桂湖美术馆 讲座回顾 | 王家男:作为存在论事件——吉勒·卡隆摄影的一个切面

文摘   2024-07-31 23:48   福建  



本文由202452515:00于桂湖美术馆的讲座录音整理而成。

主讲人,王家男博士。







我们今天的讲座主要聚焦在对卡隆的摄影摄影的诠释上,尤其是他所拍摄的1968年的五月事件。我必须先跟各位表述一点:当我们以卡隆的纪实摄影去回望曾经的历史事件时,所感悟到的思想,并不能等同于卡隆在进行创作的当下所带着的思想观念,也就是说,我们必须排除这种后设的解读方式。但是,我们仍旧能够以卡隆的摄影影像作为一种诠释历史与记忆的视域(horizon),这种视域不仅可以让我们领略到曾经发生事件,而且还能够使我们从中了解到彼时的社会情境和时代精神。


我们开宗明义本次讲座的问题意识。当前我们在桂湖美术馆这样的当代艺术空间展映法国摄影师吉勒·卡隆的作品,自然难以回避的问题是,如何在当代艺术的语境中探讨卡隆这样的纪实摄影?在卡隆研究专家米歇尔·普瓦韦尔(Michel Poivert)看来,卡隆的摄影影像建立了一座桥梁:从决定性瞬间(The decisive moment)到当代摄影,从纪实到艺术之间的桥梁。也就是说,卡隆的影像完成了从现实情境到象征图像的生成,见证了摄影从一种记录载体到艺术媒介的转化过程。在我们当下的观看语境当中,卡隆的摄影影像更是构成了一种从新闻事件到历史文本的转化。卡隆短暂5年的摄影生涯是否经得起这些话语建构,本次演讲我们将跟随桂湖美术馆主办的《我要看见|吉勒·卡隆摄影回顾展》所铺陈的线索,尤其以“1968年5月”(Mai 68)作为一个时间切口,进行一次影像考古。

所给信息:
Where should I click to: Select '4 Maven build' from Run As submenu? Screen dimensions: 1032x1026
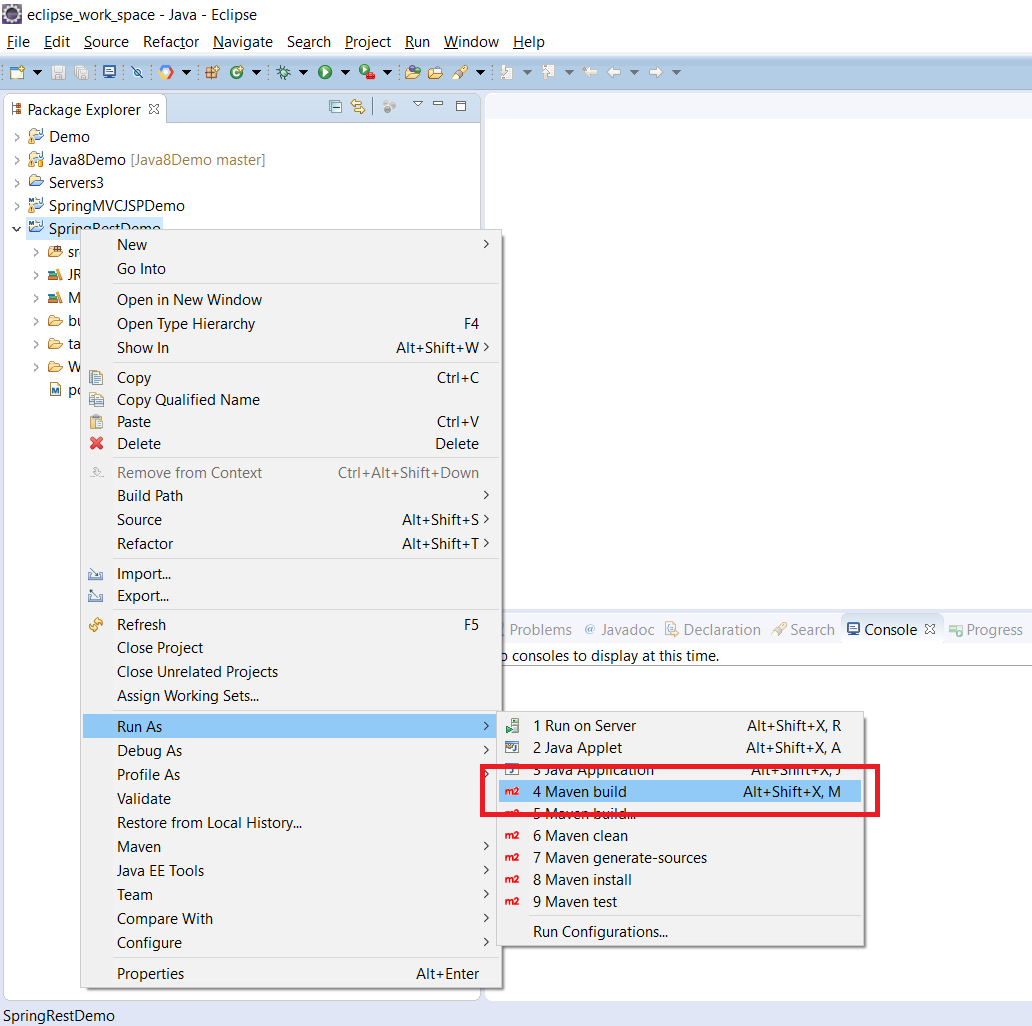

任务要求: 把上方关于吉勒·卡隆摄影讲座的选文从头到尾原样抄录一遍。

任务回答:
桂湖美术馆 讲座回顾 | 王家男:作为存在论事件——吉勒·卡隆摄影的一个切面

文摘   2024-07-31 23:48   福建  



本文由202452515:00于桂湖美术馆的讲座录音整理而成。

主讲人,王家男博士。







我们今天的讲座主要聚焦在对卡隆的摄影摄影的诠释上,尤其是他所拍摄的1968年的五月事件。我必须先跟各位表述一点:当我们以卡隆的纪实摄影去回望曾经的历史事件时,所感悟到的思想,并不能等同于卡隆在进行创作的当下所带着的思想观念,也就是说,我们必须排除这种后设的解读方式。但是,我们仍旧能够以卡隆的摄影影像作为一种诠释历史与记忆的视域(horizon),这种视域不仅可以让我们领略到曾经发生事件,而且还能够使我们从中了解到彼时的社会情境和时代精神。


我们开宗明义本次讲座的问题意识。当前我们在桂湖美术馆这样的当代艺术空间展映法国摄影师吉勒·卡隆的作品,自然难以回避的问题是,如何在当代艺术的语境中探讨卡隆这样的纪实摄影?在卡隆研究专家米歇尔·普瓦韦尔(Michel Poivert)看来,卡隆的摄影影像建立了一座桥梁:从决定性瞬间(The decisive moment)到当代摄影,从纪实到艺术之间的桥梁。也就是说,卡隆的影像完成了从现实情境到象征图像的生成,见证了摄影从一种记录载体到艺术媒介的转化过程。在我们当下的观看语境当中,卡隆的摄影影像更是构成了一种从新闻事件到历史文本的转化。卡隆短暂5年的摄影生涯是否经得起这些话语建构,本次演讲我们将跟随桂湖美术馆主办的《我要看见|吉勒·卡隆摄影回顾展》所铺陈的线索,尤其以“1968年5月”(Mai 68)作为一个时间切口,进行一次影像考古。